*** Opening of The input ***
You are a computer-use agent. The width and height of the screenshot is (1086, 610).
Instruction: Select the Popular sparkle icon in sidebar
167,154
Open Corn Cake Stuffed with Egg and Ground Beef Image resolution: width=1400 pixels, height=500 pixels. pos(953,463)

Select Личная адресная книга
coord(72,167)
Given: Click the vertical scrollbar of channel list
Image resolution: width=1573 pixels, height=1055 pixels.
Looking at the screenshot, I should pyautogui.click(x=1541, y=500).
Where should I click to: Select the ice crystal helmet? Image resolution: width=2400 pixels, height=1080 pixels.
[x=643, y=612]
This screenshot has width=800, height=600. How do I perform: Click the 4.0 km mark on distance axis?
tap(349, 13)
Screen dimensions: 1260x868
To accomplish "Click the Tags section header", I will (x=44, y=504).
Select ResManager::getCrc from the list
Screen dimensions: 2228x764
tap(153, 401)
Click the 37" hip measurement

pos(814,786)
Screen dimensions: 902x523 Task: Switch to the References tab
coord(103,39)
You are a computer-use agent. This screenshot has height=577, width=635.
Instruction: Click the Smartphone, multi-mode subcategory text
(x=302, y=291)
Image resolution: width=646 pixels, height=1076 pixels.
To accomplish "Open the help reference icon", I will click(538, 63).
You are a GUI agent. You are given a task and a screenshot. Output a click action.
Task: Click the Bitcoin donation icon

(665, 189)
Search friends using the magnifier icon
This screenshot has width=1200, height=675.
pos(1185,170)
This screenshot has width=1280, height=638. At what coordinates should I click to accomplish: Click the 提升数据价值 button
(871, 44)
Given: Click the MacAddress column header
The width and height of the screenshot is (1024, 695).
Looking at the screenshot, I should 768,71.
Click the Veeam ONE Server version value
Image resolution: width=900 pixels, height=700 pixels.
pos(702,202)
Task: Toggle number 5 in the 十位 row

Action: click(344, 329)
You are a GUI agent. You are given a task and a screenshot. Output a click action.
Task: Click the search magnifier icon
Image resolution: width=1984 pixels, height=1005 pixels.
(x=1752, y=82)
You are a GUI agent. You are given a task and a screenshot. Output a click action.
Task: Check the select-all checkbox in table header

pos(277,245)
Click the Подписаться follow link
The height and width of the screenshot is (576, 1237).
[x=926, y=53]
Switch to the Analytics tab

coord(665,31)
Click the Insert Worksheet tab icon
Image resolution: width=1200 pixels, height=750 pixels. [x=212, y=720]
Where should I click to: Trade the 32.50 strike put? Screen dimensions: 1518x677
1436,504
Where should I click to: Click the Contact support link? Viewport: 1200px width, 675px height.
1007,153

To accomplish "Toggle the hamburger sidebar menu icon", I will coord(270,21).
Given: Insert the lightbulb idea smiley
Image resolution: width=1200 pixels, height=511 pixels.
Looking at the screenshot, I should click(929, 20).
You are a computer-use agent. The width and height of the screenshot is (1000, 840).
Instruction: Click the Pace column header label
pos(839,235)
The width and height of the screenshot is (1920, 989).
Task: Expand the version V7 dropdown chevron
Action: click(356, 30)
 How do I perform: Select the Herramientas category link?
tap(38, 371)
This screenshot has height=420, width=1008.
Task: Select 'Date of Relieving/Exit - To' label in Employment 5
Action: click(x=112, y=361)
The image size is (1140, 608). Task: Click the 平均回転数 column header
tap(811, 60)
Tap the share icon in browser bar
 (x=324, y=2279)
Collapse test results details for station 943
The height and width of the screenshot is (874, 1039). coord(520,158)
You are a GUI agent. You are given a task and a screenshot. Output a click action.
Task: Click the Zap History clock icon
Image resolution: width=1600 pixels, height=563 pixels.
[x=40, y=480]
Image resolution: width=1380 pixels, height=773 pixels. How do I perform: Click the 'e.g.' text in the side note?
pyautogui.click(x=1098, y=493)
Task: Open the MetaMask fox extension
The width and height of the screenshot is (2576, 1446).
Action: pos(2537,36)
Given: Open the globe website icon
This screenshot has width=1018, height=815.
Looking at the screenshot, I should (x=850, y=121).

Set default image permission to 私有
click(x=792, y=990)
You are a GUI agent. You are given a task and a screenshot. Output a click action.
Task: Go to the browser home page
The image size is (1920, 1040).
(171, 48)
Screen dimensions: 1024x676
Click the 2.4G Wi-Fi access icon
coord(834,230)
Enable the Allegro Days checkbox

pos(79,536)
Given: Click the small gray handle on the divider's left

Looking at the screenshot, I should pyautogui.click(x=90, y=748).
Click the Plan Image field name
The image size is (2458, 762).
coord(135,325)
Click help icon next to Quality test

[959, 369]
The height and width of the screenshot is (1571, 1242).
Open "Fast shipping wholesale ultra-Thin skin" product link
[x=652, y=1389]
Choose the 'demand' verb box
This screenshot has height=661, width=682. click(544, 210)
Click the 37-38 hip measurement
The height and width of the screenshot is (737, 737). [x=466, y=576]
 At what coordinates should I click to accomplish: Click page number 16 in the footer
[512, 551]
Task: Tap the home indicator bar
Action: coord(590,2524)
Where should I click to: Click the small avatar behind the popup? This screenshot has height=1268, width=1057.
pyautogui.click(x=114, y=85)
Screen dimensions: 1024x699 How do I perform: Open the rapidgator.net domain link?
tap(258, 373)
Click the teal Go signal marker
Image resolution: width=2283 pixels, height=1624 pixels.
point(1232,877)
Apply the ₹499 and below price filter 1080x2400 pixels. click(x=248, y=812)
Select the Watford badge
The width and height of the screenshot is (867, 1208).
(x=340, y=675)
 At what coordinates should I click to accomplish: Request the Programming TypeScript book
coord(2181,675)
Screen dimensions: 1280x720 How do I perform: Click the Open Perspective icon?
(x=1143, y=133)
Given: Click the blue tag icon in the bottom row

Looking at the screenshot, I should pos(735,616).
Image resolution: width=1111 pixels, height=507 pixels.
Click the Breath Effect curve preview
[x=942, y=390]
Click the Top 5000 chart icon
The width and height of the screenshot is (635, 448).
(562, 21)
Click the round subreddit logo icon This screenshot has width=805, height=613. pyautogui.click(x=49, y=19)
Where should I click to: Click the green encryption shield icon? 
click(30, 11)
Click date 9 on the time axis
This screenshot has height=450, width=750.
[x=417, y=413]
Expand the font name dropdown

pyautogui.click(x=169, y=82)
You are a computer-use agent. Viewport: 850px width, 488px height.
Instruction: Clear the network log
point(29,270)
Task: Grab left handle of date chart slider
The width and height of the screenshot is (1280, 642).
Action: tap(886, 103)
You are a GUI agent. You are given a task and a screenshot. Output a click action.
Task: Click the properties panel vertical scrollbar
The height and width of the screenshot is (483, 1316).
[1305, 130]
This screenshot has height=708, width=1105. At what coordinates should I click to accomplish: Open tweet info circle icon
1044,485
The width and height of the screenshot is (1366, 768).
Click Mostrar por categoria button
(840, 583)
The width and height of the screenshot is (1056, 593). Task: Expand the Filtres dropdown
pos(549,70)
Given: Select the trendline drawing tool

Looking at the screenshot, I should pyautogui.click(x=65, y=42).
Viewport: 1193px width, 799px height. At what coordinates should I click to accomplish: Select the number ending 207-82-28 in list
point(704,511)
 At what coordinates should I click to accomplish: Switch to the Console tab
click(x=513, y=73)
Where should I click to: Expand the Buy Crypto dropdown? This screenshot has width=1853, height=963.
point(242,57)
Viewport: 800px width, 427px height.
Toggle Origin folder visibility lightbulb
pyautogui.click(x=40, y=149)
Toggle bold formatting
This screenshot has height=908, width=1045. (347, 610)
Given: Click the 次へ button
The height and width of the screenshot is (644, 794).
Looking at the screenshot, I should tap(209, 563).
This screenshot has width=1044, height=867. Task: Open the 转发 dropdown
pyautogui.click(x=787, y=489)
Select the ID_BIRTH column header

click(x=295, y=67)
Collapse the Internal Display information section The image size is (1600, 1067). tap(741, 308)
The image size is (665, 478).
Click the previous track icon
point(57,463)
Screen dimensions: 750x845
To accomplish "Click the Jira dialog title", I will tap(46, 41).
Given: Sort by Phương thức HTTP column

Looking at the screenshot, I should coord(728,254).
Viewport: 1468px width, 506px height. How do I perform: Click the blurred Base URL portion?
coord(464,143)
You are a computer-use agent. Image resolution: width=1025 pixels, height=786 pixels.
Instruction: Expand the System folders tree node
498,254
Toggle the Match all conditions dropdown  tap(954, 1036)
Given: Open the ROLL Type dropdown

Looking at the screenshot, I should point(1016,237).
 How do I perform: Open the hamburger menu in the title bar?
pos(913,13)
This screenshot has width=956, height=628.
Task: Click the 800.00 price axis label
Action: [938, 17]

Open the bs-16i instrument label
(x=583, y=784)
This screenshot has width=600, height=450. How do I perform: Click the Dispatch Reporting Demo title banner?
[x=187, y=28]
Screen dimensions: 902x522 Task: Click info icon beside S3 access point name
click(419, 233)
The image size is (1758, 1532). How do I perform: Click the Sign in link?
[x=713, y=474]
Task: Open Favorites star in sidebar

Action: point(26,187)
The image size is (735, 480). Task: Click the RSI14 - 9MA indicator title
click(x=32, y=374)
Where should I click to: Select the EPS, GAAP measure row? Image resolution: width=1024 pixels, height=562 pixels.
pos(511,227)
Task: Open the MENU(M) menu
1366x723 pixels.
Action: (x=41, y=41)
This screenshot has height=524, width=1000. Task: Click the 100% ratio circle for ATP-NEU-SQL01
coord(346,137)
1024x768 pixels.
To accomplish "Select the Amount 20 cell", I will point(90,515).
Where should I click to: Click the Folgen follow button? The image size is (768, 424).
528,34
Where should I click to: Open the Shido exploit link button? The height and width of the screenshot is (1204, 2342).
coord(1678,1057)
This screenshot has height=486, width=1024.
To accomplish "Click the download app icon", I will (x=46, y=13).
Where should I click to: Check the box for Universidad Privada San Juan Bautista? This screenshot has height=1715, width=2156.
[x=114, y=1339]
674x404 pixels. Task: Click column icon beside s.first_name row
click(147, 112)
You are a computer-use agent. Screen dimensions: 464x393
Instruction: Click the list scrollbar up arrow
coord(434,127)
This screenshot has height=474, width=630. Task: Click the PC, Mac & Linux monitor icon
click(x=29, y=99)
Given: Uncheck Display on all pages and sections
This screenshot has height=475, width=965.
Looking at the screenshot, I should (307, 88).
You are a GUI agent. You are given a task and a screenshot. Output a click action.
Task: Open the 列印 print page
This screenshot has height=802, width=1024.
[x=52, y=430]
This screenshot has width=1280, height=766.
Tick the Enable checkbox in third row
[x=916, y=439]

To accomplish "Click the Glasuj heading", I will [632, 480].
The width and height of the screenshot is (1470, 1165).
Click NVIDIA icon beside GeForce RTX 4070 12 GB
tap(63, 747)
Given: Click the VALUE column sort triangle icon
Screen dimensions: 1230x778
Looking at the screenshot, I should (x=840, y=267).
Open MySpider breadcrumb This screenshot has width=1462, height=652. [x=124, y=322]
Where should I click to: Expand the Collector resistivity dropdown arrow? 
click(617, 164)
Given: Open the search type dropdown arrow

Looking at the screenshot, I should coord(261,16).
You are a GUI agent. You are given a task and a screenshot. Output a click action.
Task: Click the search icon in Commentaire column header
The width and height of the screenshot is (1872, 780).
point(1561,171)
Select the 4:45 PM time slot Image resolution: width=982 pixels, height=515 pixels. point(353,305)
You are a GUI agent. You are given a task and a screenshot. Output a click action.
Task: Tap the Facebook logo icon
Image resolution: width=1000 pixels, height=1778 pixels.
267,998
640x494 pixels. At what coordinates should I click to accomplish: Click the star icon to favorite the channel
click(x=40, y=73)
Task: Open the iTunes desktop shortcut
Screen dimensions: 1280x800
*** Close of The input ***
Task to carry out: Your job is to print exactly the lines that run from the top of the entries through the line with "Image resolution: width=646", and no others.

Answer below:
You are a computer-use agent. The width and height of the screenshot is (1086, 610).
Instruction: Select the Popular sparkle icon in sidebar
167,154
Open Corn Cake Stuffed with Egg and Ground Beef Image resolution: width=1400 pixels, height=500 pixels. pos(953,463)

Select Личная адресная книга
coord(72,167)
Given: Click the vertical scrollbar of channel list
Image resolution: width=1573 pixels, height=1055 pixels.
Looking at the screenshot, I should pyautogui.click(x=1541, y=500).
Where should I click to: Select the ice crystal helmet? Image resolution: width=2400 pixels, height=1080 pixels.
[x=643, y=612]
This screenshot has width=800, height=600. How do I perform: Click the 4.0 km mark on distance axis?
tap(349, 13)
Screen dimensions: 1260x868
To accomplish "Click the Tags section header", I will (x=44, y=504).
Select ResManager::getCrc from the list
Screen dimensions: 2228x764
tap(153, 401)
Click the 37" hip measurement

pos(814,786)
Screen dimensions: 902x523 Task: Switch to the References tab
coord(103,39)
You are a computer-use agent. This screenshot has height=577, width=635.
Instruction: Click the Smartphone, multi-mode subcategory text
(x=302, y=291)
Image resolution: width=646 pixels, height=1076 pixels.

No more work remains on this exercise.